== EXTRACTED ENTRIES
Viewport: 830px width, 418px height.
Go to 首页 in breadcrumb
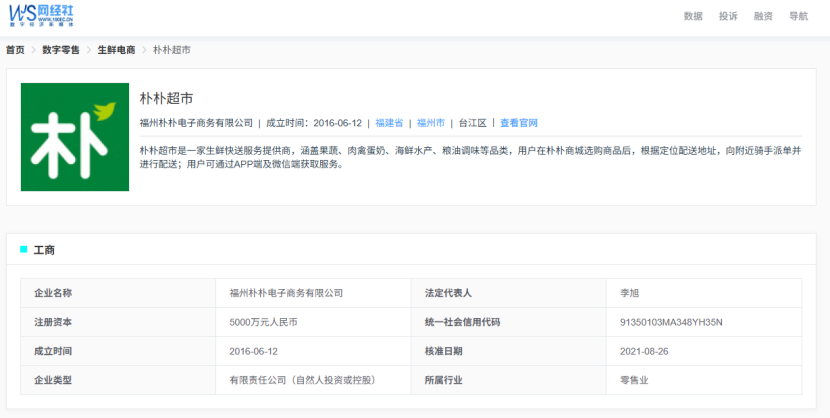point(15,50)
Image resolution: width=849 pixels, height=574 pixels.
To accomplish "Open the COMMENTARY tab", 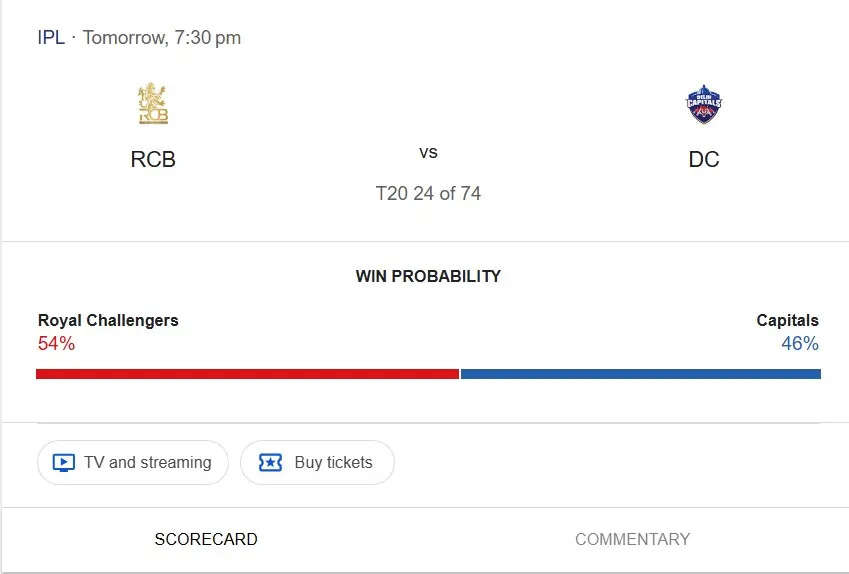I will (x=632, y=539).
====
▶ [EXERCISE DETAILS]
Reply with nothing except the number of lines in the listing above that include "width".

▶ [YOUR RESPONSE]
2